EXERCISE GOAL — Everything from the line containing "Všechny články (98, 2321)" through the end of the entries should be transcribed exactly. Leave out all other lines.

EXERCISE INPUTS —
[Start of Attachment]
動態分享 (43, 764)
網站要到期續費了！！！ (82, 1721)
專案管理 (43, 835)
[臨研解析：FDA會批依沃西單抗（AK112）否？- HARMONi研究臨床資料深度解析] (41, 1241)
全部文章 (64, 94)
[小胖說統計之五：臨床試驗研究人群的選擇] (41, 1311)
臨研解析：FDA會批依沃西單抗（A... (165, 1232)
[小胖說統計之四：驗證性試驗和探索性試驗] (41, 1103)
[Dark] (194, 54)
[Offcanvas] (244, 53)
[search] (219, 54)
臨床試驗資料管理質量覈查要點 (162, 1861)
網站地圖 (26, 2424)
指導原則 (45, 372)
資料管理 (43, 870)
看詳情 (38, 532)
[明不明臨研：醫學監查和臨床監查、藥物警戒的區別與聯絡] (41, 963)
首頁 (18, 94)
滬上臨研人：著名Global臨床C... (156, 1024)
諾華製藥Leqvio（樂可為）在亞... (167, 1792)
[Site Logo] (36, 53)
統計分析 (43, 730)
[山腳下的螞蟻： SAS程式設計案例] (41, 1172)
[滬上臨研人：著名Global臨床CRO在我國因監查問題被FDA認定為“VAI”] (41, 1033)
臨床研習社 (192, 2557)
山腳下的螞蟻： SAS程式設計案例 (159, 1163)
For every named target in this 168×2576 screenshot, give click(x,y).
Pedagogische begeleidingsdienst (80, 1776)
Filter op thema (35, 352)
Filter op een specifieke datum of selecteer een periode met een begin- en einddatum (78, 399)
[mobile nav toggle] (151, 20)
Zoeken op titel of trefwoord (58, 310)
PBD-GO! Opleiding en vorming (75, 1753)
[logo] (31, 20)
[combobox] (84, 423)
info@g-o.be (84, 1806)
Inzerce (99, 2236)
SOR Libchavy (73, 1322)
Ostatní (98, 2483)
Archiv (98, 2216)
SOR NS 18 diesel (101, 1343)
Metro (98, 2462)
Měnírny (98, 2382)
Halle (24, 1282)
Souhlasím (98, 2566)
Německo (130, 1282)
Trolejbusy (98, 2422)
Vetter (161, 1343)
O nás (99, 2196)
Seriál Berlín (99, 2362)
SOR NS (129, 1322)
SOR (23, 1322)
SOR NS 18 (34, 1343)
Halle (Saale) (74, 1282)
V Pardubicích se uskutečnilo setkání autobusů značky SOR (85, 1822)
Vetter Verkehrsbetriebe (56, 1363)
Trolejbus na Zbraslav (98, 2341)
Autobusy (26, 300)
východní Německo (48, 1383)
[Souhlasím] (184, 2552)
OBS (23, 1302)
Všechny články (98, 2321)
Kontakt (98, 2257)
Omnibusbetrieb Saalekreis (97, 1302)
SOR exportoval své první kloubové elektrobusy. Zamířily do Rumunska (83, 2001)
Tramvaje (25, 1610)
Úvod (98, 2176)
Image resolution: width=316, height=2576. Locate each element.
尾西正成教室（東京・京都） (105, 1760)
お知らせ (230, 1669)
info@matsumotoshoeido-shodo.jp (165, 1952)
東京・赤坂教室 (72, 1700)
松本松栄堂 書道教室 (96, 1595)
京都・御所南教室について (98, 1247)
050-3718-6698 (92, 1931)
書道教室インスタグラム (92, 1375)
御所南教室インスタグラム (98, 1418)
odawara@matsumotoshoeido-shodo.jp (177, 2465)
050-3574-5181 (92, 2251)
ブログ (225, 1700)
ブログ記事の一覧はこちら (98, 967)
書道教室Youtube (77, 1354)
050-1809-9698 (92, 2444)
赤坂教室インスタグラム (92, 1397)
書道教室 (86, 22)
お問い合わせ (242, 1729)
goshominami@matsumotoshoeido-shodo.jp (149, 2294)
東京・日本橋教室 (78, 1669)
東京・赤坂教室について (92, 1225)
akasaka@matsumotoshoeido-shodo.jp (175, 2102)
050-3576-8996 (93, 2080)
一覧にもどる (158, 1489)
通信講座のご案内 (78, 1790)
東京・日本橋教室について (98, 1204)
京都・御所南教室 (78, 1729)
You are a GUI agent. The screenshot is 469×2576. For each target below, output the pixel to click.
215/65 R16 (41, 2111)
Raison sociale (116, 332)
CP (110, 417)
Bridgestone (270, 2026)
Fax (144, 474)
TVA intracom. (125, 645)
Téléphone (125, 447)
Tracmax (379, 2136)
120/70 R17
[End of Attachment]
TASK RESULT —
Všechny články (98, 2321)
Kontakt (98, 2257)
Omnibusbetrieb Saalekreis (97, 1302)
SOR exportoval své první kloubové elektrobusy. Zamířily do Rumunska (83, 2001)
Tramvaje (25, 1610)
Úvod (98, 2176)
Image resolution: width=316, height=2576. Locate each element.
尾西正成教室（東京・京都） (105, 1760)
お知らせ (230, 1669)
info@matsumotoshoeido-shodo.jp (165, 1952)
東京・赤坂教室 (72, 1700)
松本松栄堂 書道教室 (96, 1595)
京都・御所南教室について (98, 1247)
050-3718-6698 (92, 1931)
書道教室インスタグラム (92, 1375)
御所南教室インスタグラム (98, 1418)
odawara@matsumotoshoeido-shodo.jp (177, 2465)
050-3574-5181 (92, 2251)
ブログ (225, 1700)
ブログ記事の一覧はこちら (98, 967)
書道教室Youtube (77, 1354)
050-1809-9698 (92, 2444)
赤坂教室インスタグラム (92, 1397)
書道教室 (86, 22)
お問い合わせ (242, 1729)
goshominami@matsumotoshoeido-shodo.jp (149, 2294)
東京・日本橋教室 (78, 1669)
東京・赤坂教室について (92, 1225)
akasaka@matsumotoshoeido-shodo.jp (175, 2102)
050-3576-8996 (93, 2080)
一覧にもどる (158, 1489)
通信講座のご案内 (78, 1790)
東京・日本橋教室について (98, 1204)
京都・御所南教室 (78, 1729)
You are a GUI agent. The screenshot is 469×2576. For each target below, output the pixel to click.
215/65 R16 (41, 2111)
Raison sociale (116, 332)
CP (110, 417)
Bridgestone (270, 2026)
Fax (144, 474)
TVA intracom. (125, 645)
Téléphone (125, 447)
Tracmax (379, 2136)
120/70 R17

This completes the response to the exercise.